Albert and Victoria travelled here in August 1845, years after their marriage. Victoria sketched the castle several times and even painted a watercolour. She had heard a lot about the place and wrote: “I cannot describe what I feel here – it is a feeling as if I had spent my youth here.” At the Royal Library in Windsor one can still find watercolours of the rooms at Rosenau by several artists, as a memory for the royal couple. Victoria would return here without Albert in August 1863 and August 1865
The Rosenau Castle is rather modest with hardly 20 rooms, but romantic. It was first mentioned in a document in the year 1439. The Von Rosenau family lived at the castle until 1704 and then sold the place to Ferdinand Johann Adam Baron von Pernau. The next owner in 1731 became Friedrich II, Duke von Sachsen-Gotha-Altenburg. Duke Franz Friedrich Anton von Sachsen-Cobunrg und Gotha bought the old seat of the Lords of Rosenau in 1805 for his son as a summer residence.
His son Duke Ernst I had the little castle renovated in Neo-Gothic style between 1808 and 1817, by the architect Karl Friedrich Schinkel. It was a rather relaxed and informal place. It was finished just in time for his wedding, which was among others celebrated with a masked ball at the Marble Hall (Marmorsaal), where his son Albert was christened on 19 September 1819. He also had the park redesigned into an English landscape garden.

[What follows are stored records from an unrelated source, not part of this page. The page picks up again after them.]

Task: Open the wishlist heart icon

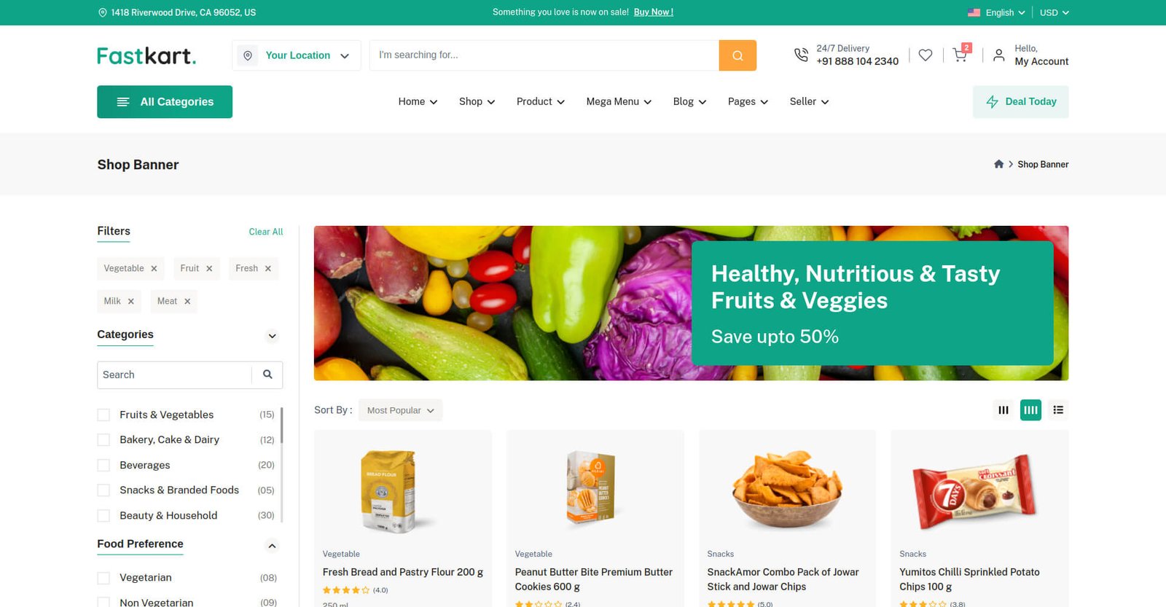Action: (x=926, y=55)
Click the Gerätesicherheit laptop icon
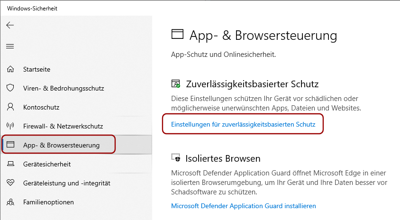Image resolution: width=400 pixels, height=220 pixels. tap(10, 164)
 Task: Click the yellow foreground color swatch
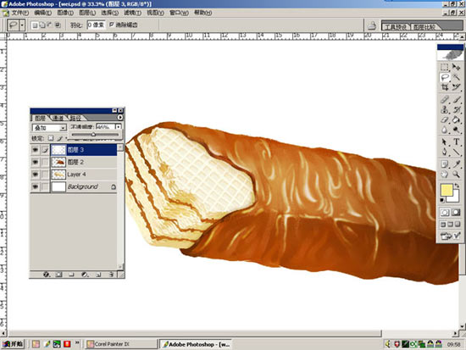447,190
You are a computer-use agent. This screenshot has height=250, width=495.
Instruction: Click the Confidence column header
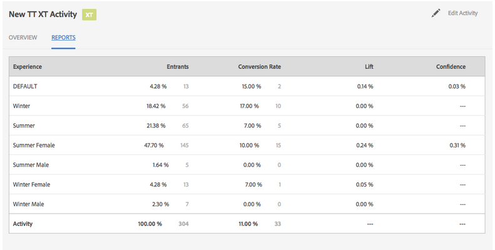[451, 66]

In 1920, after the fall of the monarchy in Germany, the castle became part of the Coburger Landesstiftung. Until 1938 the daughters of Duke Alfred, a son of Albert and Victoria, leased the house. Afterwards it was used by the female Reich Labour Service 1941-1945, as American Departments 1945-1946, as a rest home for homeland expellees 1946-1948 and finally for more than 20 years as an old people’s home.
In 1972 The Coburger Landesstiftung sold the place to the Free State of Bavaria. Nowadays it is in the possession of the Bavarian Administration of State Palaces, Gardens, and Lakes, a department of the state government of Bavaria. After an extensive renovation the museum was opened on 4 October 1990. Nowadays the castle is furnished in the style of Albert and Victoria’s time. Visitors can admire its parquet floors and inventory. Outside is the fountain where also Victoria and Albert could have a rest. In the Orangery one until 2008 coulld find the European Museum of Modern Glass Art. That museum is now in a new building nearby. In the mews are the ticket office, the museum shop and a small bistro.